As a tech, I was dealing with individual patients and immediate issues. As an administrator, I was dealing with systems and populations. I went from "this patient is claustrophobic" to "how do we reduce anxiety-related no-shows across all our MRI appointments." From "this equipment isn't working" to "what's the ROI on upgrading this CT scanner versus replacing it in three years."

Some days, I genuinely missed the simplicity of clinical work. Other days, I loved it. I like building things. I like creating systems that make other people's jobs easier. I like strategic thinking. But I don't love sitting in meetings about metrics that feel disconnected from actual patient care.

I also discovered that I'm not naturally good at some parts of administration. I have to work hard at the political navigation. I'm not naturally diplomatic. When something's a bad idea, I still have a tendency to say so directly, which doesn't always play well in hospital administration. I've had to develop skills that didn't matter as a tech: managing up, reading between the lines, understanding institutional politics.

RECORDS ::
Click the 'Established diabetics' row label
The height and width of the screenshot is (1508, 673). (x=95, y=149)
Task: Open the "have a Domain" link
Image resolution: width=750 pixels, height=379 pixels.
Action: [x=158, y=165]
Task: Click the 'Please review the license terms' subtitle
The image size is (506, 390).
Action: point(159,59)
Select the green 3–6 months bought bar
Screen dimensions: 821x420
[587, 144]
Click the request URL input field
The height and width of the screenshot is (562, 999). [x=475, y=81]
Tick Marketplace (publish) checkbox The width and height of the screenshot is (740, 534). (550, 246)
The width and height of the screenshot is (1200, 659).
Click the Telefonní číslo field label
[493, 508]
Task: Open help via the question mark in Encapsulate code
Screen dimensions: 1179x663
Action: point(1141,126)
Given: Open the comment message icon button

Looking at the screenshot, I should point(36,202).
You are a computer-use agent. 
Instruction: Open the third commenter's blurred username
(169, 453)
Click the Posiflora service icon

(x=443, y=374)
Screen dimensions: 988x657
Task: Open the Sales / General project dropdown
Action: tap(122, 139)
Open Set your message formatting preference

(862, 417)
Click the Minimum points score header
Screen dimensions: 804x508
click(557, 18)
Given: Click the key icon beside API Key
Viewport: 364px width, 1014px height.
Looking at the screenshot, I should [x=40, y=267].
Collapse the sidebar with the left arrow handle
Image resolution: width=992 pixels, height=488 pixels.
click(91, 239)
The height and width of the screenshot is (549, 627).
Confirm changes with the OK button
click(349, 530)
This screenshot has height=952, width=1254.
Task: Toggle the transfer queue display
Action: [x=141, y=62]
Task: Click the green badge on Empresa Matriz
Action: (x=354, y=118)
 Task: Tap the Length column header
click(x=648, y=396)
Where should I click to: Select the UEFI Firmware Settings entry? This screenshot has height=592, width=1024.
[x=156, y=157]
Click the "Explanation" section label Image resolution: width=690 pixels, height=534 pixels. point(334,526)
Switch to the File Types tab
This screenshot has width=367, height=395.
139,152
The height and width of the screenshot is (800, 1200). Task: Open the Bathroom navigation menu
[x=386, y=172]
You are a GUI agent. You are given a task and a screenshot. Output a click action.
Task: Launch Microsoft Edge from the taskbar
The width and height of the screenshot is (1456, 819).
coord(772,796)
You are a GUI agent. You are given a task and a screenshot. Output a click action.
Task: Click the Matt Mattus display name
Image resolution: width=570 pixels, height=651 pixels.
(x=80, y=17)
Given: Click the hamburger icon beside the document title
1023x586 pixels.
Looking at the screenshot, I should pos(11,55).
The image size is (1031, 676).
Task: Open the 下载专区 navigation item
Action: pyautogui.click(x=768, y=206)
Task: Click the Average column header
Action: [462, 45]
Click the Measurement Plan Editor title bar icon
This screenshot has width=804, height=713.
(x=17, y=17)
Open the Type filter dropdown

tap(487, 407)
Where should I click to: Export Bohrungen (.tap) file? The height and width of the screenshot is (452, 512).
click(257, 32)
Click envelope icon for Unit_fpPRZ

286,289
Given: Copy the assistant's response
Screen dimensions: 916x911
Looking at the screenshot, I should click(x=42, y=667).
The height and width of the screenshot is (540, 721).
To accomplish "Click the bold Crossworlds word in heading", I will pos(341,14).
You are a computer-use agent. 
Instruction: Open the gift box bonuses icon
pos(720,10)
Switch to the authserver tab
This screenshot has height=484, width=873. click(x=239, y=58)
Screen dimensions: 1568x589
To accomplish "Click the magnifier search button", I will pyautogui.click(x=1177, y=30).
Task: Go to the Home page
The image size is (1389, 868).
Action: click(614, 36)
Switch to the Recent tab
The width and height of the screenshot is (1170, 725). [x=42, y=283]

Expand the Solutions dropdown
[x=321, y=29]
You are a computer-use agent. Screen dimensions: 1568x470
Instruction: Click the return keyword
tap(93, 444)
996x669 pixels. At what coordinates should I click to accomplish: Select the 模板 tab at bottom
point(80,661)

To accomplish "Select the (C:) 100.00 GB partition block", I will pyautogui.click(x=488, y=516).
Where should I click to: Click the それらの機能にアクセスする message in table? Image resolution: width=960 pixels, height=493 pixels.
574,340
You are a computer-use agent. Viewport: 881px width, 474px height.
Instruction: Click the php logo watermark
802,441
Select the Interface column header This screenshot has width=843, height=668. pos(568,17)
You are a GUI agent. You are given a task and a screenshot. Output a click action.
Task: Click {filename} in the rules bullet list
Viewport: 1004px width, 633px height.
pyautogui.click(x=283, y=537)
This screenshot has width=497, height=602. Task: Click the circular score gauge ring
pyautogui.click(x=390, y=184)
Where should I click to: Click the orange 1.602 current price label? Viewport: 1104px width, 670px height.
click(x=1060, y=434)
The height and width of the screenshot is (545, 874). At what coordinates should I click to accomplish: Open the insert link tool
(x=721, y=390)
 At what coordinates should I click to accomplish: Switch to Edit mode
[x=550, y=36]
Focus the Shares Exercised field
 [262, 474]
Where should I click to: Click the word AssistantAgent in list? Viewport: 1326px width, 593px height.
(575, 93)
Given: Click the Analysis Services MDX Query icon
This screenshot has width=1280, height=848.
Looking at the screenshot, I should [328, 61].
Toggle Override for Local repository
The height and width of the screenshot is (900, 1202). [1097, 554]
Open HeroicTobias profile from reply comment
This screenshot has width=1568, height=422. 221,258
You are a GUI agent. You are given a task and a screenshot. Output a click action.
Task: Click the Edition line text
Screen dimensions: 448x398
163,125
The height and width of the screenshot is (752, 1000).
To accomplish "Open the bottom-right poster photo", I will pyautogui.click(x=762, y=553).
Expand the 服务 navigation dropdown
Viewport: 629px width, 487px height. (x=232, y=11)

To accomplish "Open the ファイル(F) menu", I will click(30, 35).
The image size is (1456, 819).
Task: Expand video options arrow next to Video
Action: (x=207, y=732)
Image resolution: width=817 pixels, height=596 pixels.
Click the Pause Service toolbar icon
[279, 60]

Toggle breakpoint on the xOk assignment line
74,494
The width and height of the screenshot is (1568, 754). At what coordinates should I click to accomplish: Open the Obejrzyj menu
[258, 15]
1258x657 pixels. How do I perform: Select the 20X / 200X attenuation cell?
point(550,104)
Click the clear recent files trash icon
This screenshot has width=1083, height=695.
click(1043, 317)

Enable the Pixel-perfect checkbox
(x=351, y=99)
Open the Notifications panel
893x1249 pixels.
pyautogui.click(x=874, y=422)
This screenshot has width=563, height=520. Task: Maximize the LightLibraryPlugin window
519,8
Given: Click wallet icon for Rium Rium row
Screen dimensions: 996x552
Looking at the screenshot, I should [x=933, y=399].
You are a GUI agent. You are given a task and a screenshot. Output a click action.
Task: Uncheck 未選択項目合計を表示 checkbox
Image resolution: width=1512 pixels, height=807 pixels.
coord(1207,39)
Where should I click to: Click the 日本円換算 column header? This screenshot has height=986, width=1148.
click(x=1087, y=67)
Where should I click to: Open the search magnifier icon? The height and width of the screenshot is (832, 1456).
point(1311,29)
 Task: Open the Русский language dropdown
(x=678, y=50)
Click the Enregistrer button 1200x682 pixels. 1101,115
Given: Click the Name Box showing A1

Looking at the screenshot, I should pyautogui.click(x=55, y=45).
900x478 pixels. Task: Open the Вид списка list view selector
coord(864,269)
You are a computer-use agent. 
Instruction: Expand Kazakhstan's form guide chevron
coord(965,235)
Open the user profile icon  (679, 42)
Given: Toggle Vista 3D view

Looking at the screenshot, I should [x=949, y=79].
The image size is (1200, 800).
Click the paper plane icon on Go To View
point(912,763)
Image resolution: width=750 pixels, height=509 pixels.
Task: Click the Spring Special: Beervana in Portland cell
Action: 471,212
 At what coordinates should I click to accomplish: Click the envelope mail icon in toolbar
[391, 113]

REQUIRED ACTION 1 :: In the passage on moving from clinical tech work to administration, which skills did the writer have to develop that didn't matter as a tech?
REQUIRED ACTION 2 :: Reproduce part of the passage on moving from clinical tech work to administration word for word, beginning at the words "As a tech, I" and stopping after "actual patient care.".

WRITTEN ANSWER 1 :: Managing up, reading between the lines, and understanding institutional politics.

WRITTEN ANSWER 2 ::
As a tech, I was dealing with individual patients and immediate issues. As an administrator, I was dealing with systems and populations. I went from "this patient is claustrophobic" to "how do we reduce anxiety-related no-shows across all our MRI appointments." From "this equipment isn't working" to "what's the ROI on upgrading this CT scanner versus replacing it in three years."

Some days, I genuinely missed the simplicity of clinical work. Other days, I loved it. I like building things. I like creating systems that make other people's jobs easier. I like strategic thinking. But I don't love sitting in meetings about metrics that feel disconnected from actual patient care.